The line that contains "Instruction: Go forward with the right arrow" marks the start. Please set it down, with every later line of the data, exactly and without pictures.
Source data START
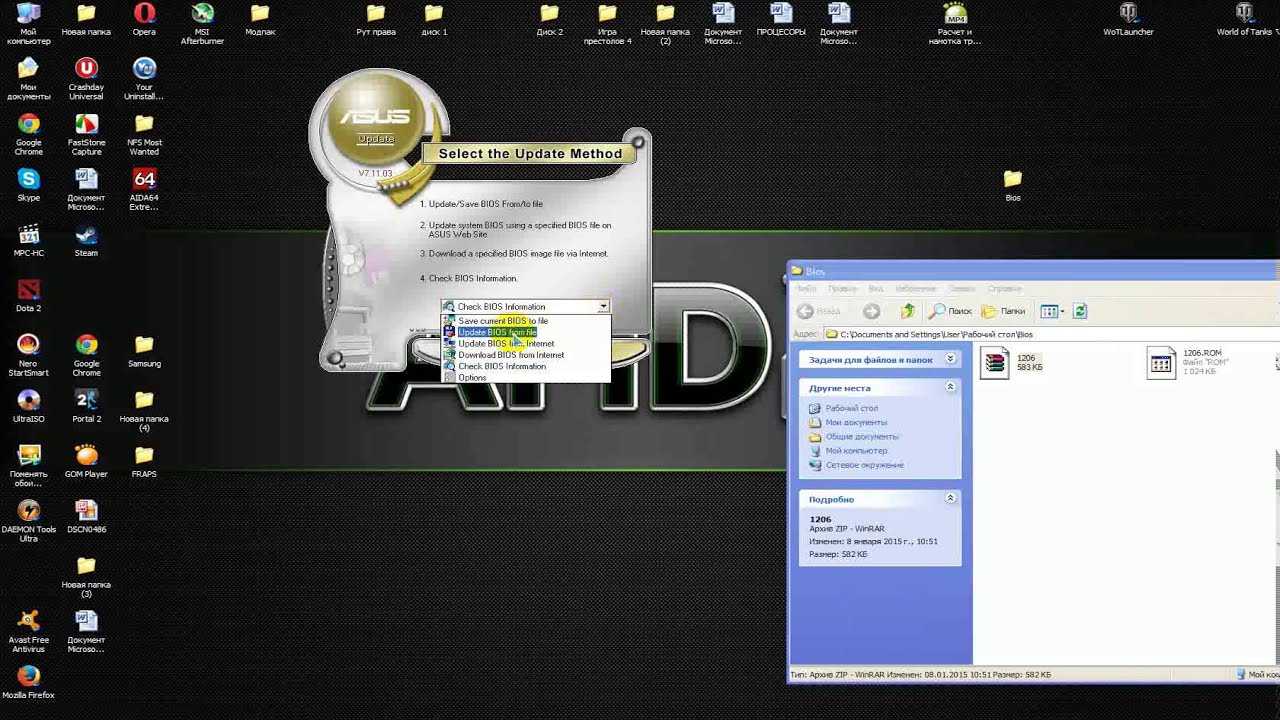Choose 'Save current BIOS to file' option
The image size is (1280, 720).
[502, 321]
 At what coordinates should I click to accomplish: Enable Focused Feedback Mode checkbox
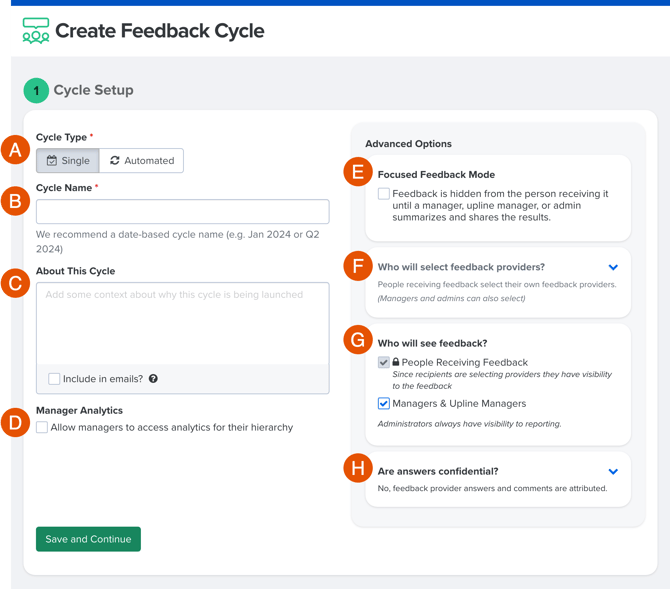(x=384, y=194)
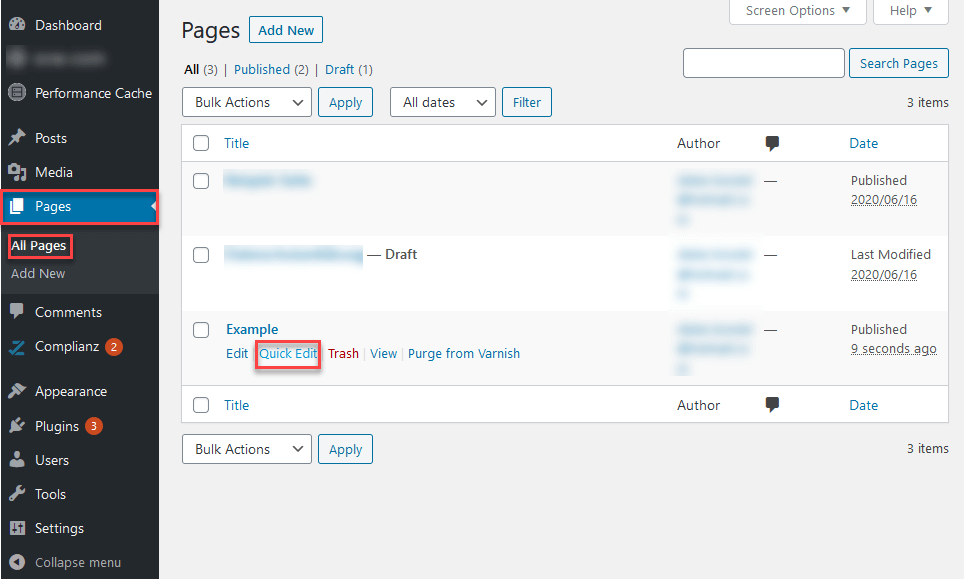Open the Settings menu in sidebar

pos(59,528)
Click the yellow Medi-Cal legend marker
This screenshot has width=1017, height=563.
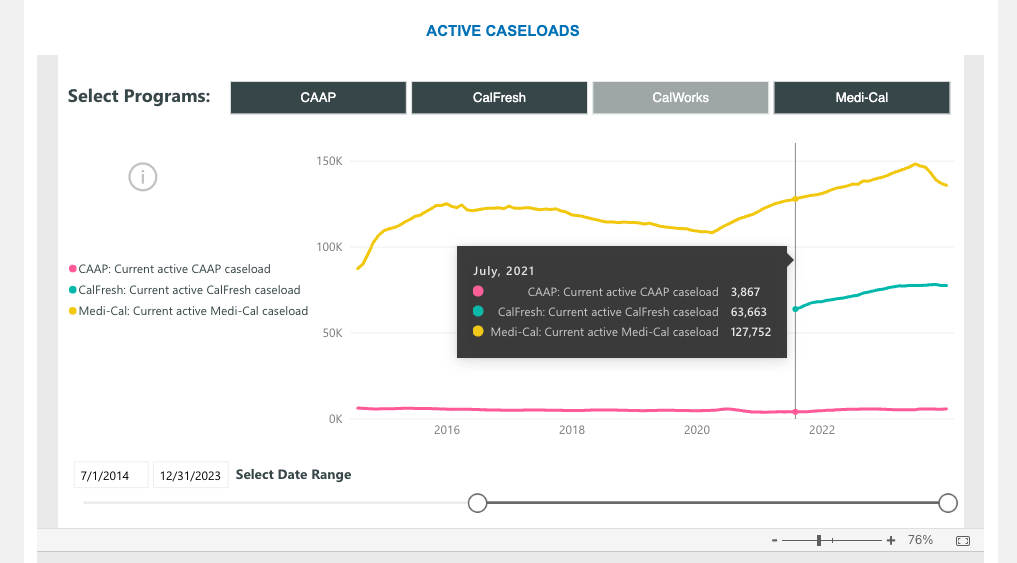click(x=72, y=311)
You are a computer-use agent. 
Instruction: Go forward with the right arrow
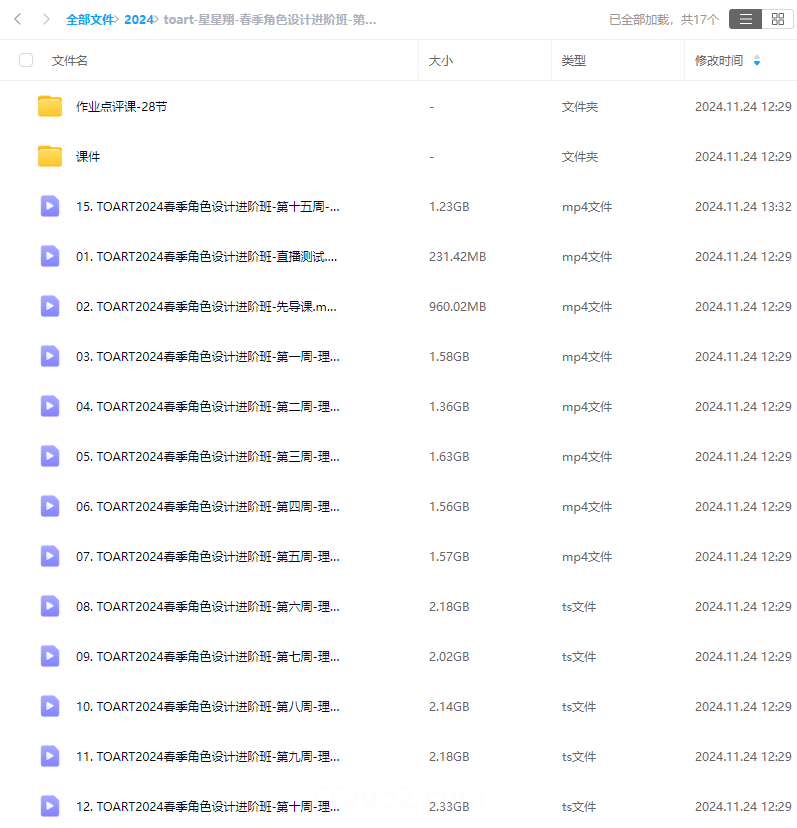[x=46, y=19]
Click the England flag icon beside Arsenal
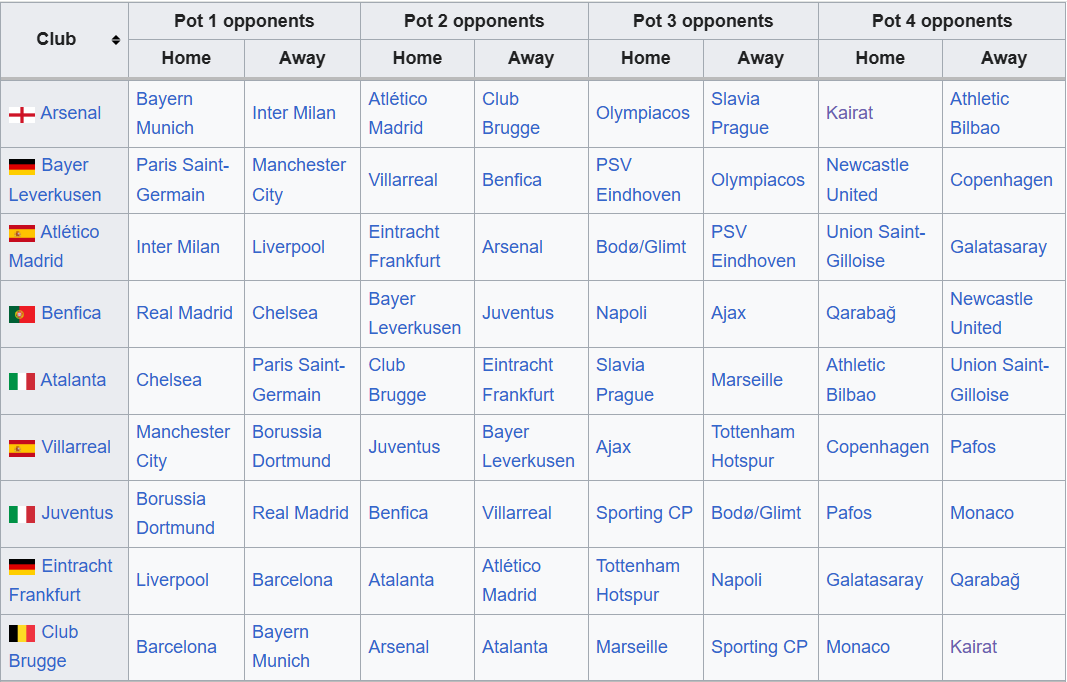The image size is (1067, 682). click(x=22, y=114)
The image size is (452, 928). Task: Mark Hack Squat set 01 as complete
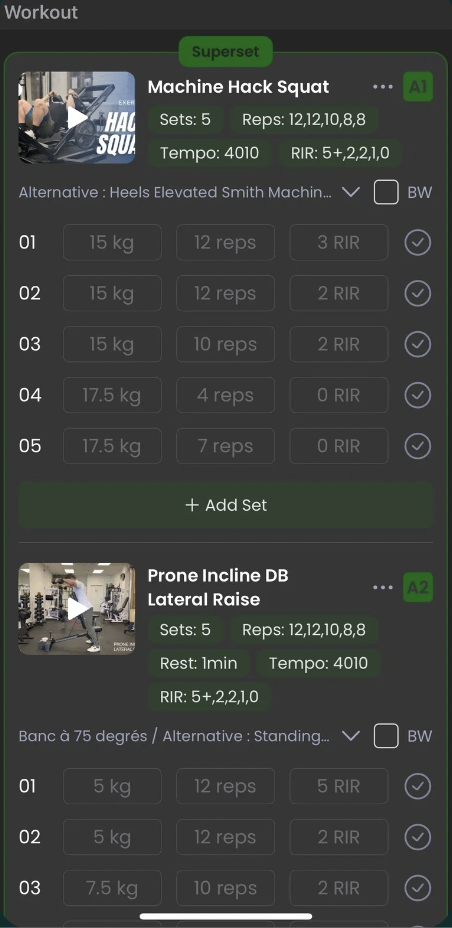click(418, 243)
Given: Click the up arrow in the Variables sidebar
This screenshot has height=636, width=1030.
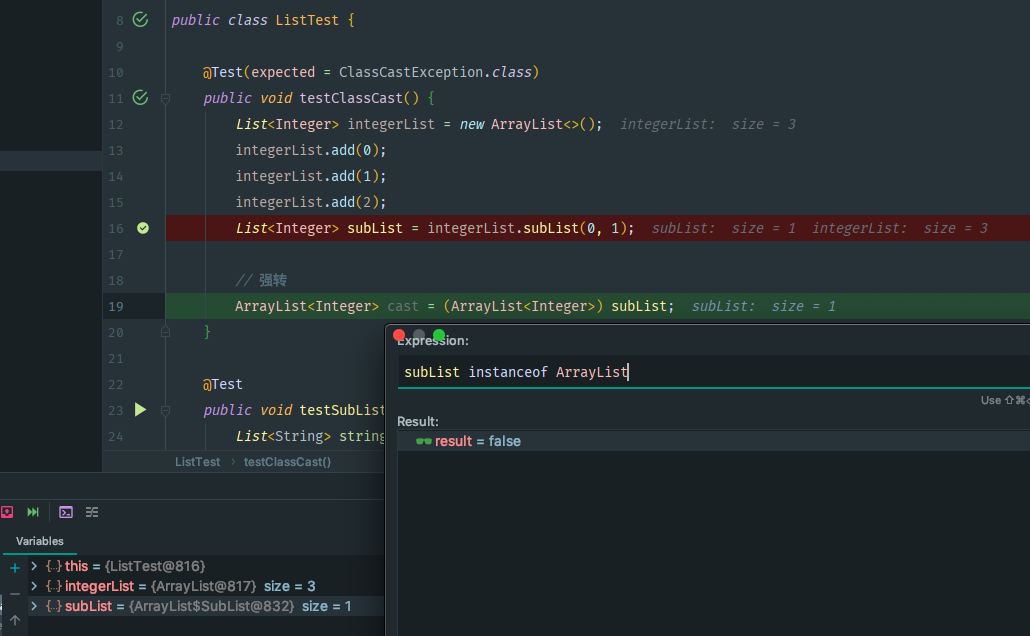Looking at the screenshot, I should (x=15, y=620).
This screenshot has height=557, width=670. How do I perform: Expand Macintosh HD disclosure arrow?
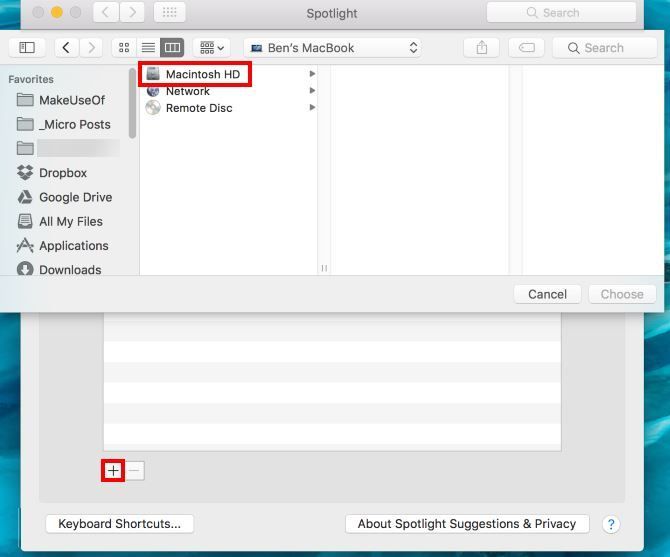(312, 74)
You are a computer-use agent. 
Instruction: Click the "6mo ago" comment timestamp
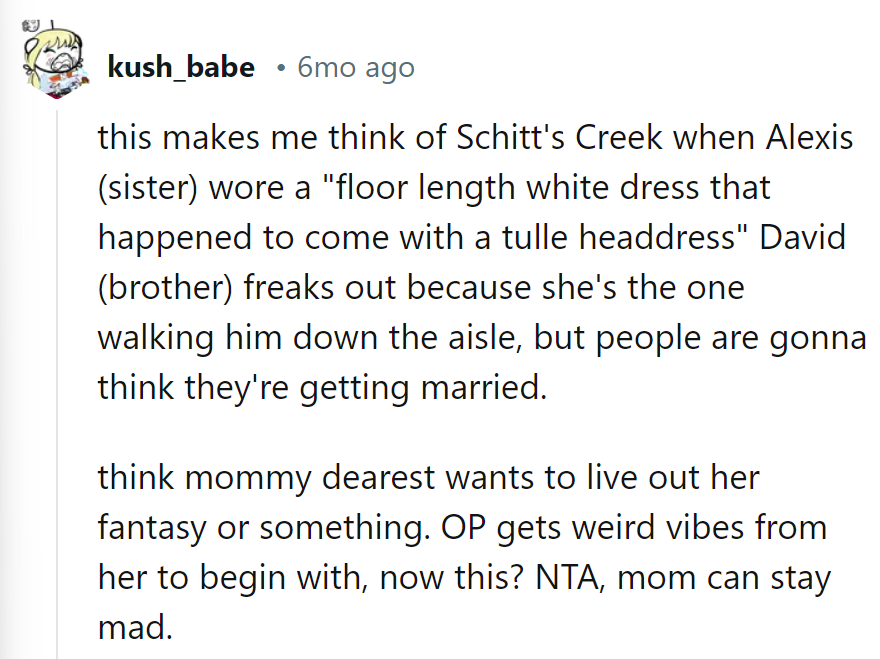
Source data END
__The completed task__
Instruction: Go forward with the right arrow
[x=46, y=19]
Click the England flag icon beside Arsenal
The image size is (1067, 682). click(x=22, y=114)
The image size is (452, 928). Task: Mark Hack Squat set 01 as complete
click(418, 243)
Given: Click the up arrow in the Variables sidebar
This screenshot has height=636, width=1030.
Looking at the screenshot, I should (x=15, y=620).
This screenshot has height=557, width=670. How do I perform: Expand Macintosh HD disclosure arrow?
(312, 74)
You are a computer-use agent. 
Instruction: Click the "6mo ago" comment timestamp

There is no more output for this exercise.